Spiralling electricity consumption driven by ever increasing numbers of processors in the new chipsets and computing infrastructure is threatening to put a handbrake on affordable computing muscle unless lower power alternatives are developed quickly.

Real power struggle for CIOs is electricity, warns Monash Uni

That’s the collective take from many of Australia’s top electronics researchers, who on Tuesday launched an ambitious new R&D initiative to arrest what many fear could become a big power blowout caused by the atomic limits of traditional processors.

The Australian Research Council (ARC) Centre for Future Low-Energy Electronics Technologies (FLEET) aims to address the inevitable decline of Moore’s Law and the propensity to replace miniaturisation horsepower with raw power.

The centre is based out of Monash University and also operates a node at UNSW.

It’s no small task either, with seven Australian universities and 13 science organisations collaborating on the project which has received more than $42.5 million in funding from the its contributing organisations and the ARC, as well as $25.5 million of in-kind commitments.

FLEET estimates the world’s computing consumption sucks down between five and eight percent of global electrical output.

It warns that each smartphone is now responsible for using more energy than a household fridge thanks to the growing reliance on cloud and data centre computing.

The director of FLEET, professor Michael Fuhrer, said this will pose significant problems as Moore’s Law - which has doubled the number of transistors on a chip approximately every 18 months - dissipates due to physical and economic constraints.

For CIOs, it goes well beyond bill shock and could even change what has been a largely deflationary market for compute power for the last 20 years.

“When we exhaust further efficiencies in silicon technology and data-centre management, energy will become the limiting factor for any further computation growth,” Fuhrer said.

“The semiconductor industry simply does not know what lies beyond Moore’s Law, only that it must be something entirely different,” he said at today’s launch.
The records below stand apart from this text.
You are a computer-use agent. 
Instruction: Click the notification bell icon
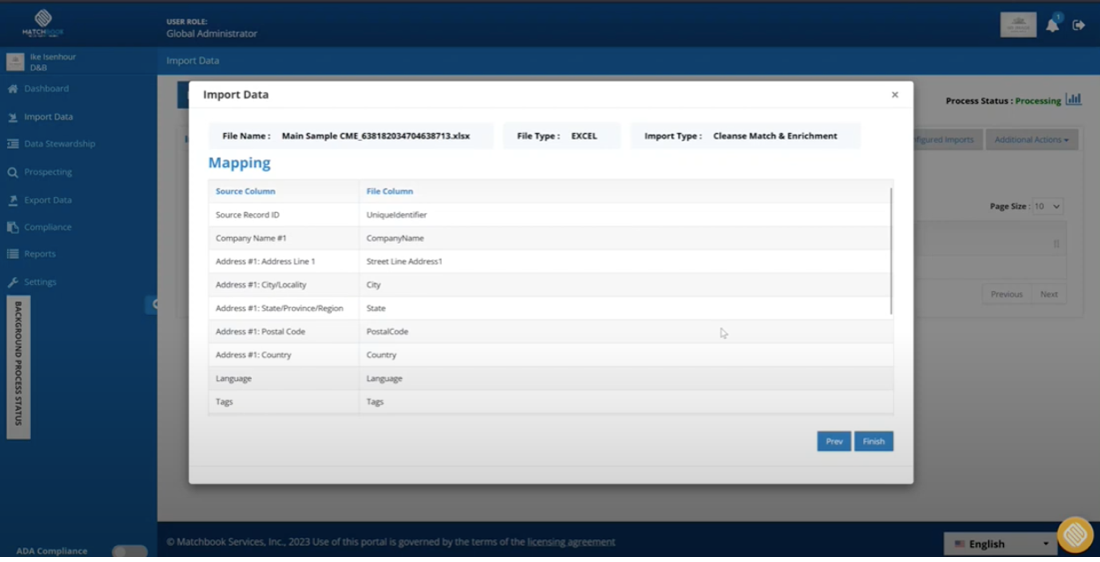click(1052, 26)
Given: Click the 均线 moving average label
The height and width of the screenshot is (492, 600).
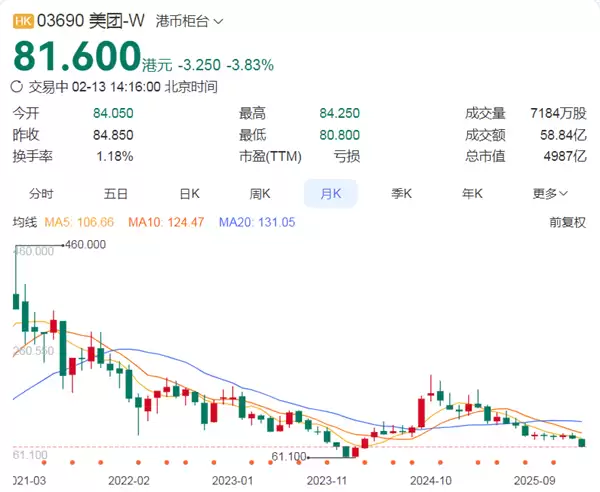Looking at the screenshot, I should click(x=24, y=221).
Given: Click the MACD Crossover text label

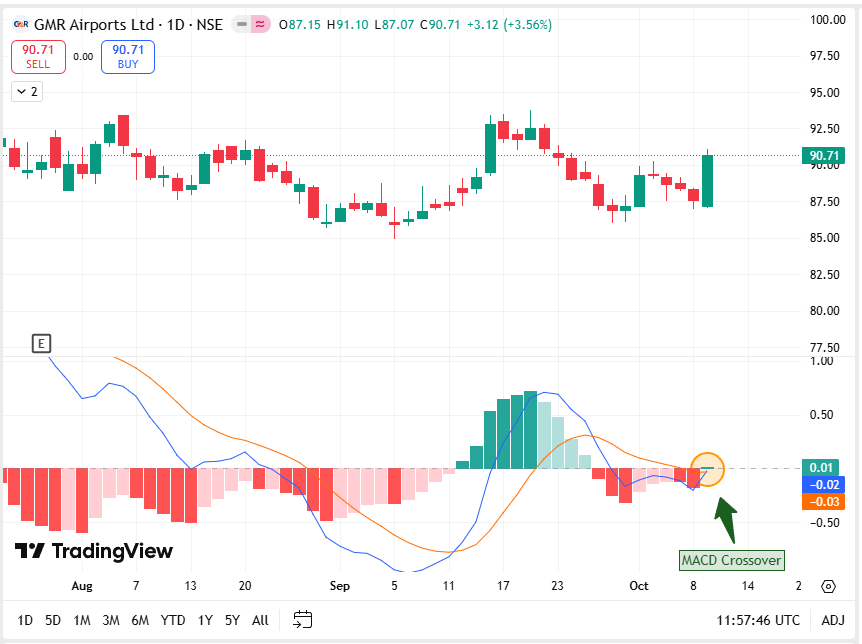Looking at the screenshot, I should click(731, 560).
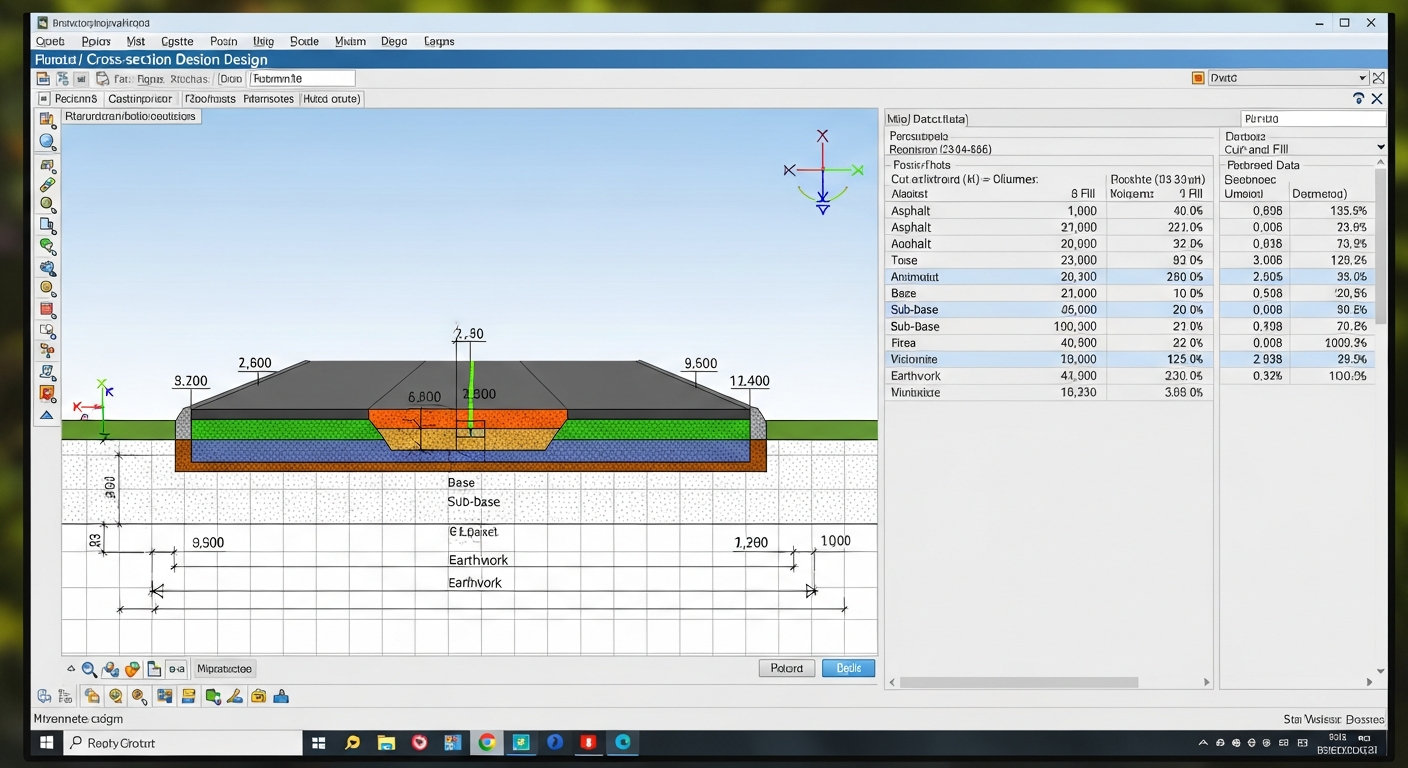Image resolution: width=1408 pixels, height=768 pixels.
Task: Click the Polord button
Action: [x=786, y=668]
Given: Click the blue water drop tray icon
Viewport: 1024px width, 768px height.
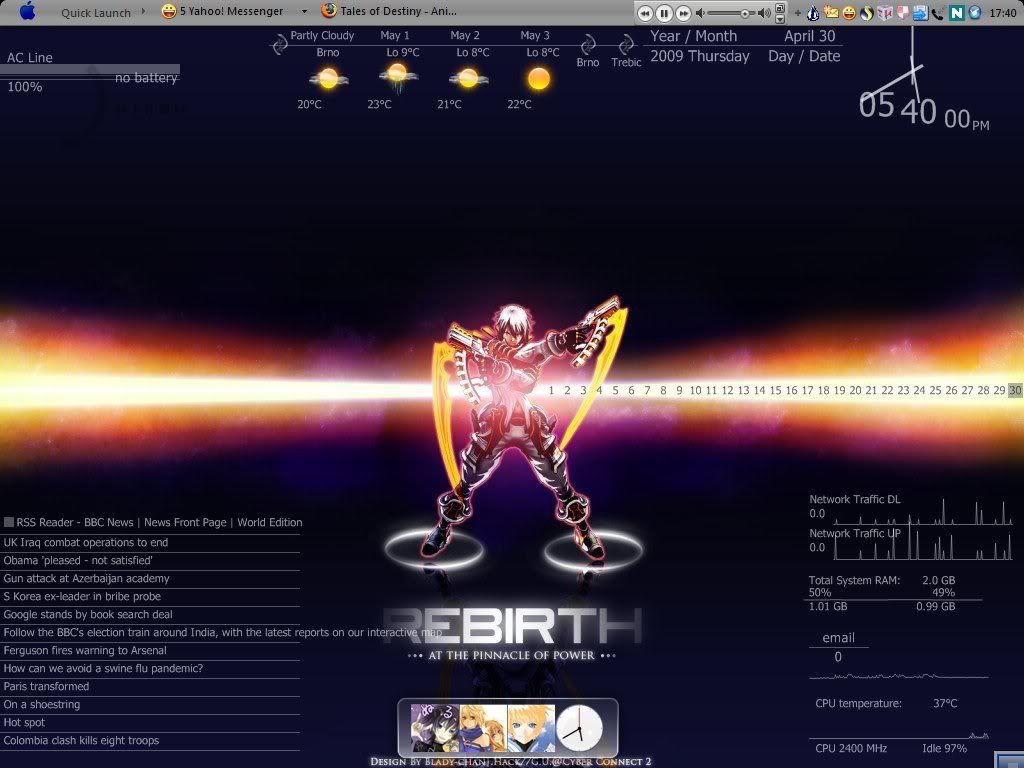Looking at the screenshot, I should [813, 13].
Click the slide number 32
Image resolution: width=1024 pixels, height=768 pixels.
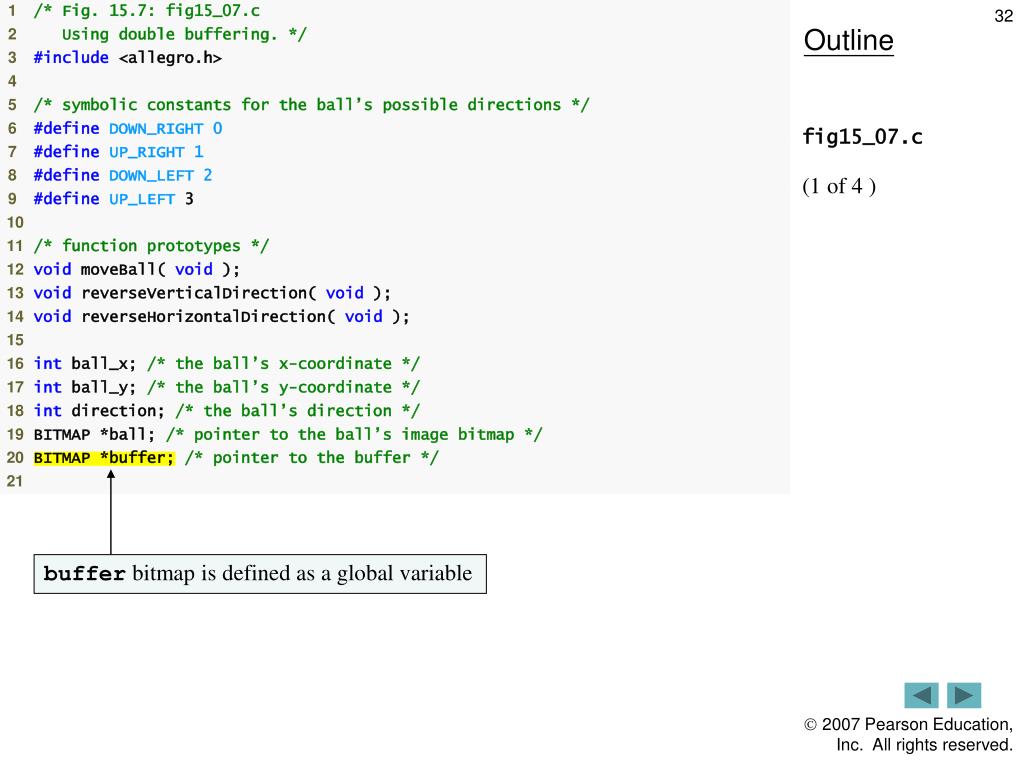click(x=1003, y=16)
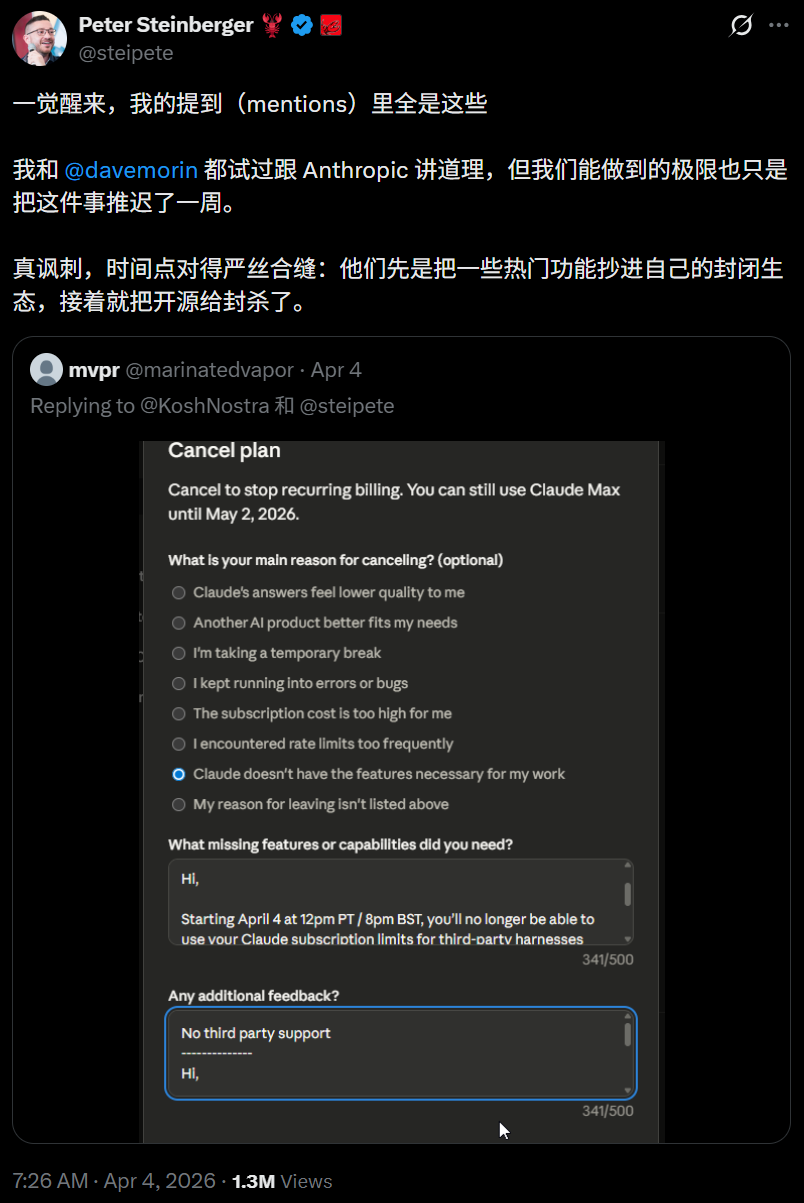Click the scrollbar in the additional feedback box
This screenshot has height=1203, width=804.
[x=627, y=1034]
“What we do know is that a revolutionary change is necessary, and that revolution can only come from a basic-science, back-to-the-laboratory effort.”

Superficial appeal

The focus of FLEET’s research will be on creating or refining superconductive, atomically-thin materials and nano-devices that function at room temperature.

A FLEET spokesperson told iTnews that while the theory behind the centre’s research has “been around for a while, and many small parts of the overall mission have been verified experimentally, no-one has yet demonstrated a functioning, practical topological transistor”.

A topological transistor, in which current can only pass in one direction along an edge of a two dimensional material, is one of the technologies the centre will examine during its seven-year lifespan.

The research centre will also look at resistance-free superfluids and non-equilibrium physics (that is, the physics of materials that are temporarily forced into new states) as other possible alternatives to current, silicon-based technologies.

The FLEET spokesperson said that the centre’s program is “quite ambitious”, especially since these fields of science are in the early stages of development.

“FLEET places Australia at the forefront of exciting new scientific research – building capacity for advanced electronics research and training today’s workforce for the electronics industry of the future,” Fuhrer added.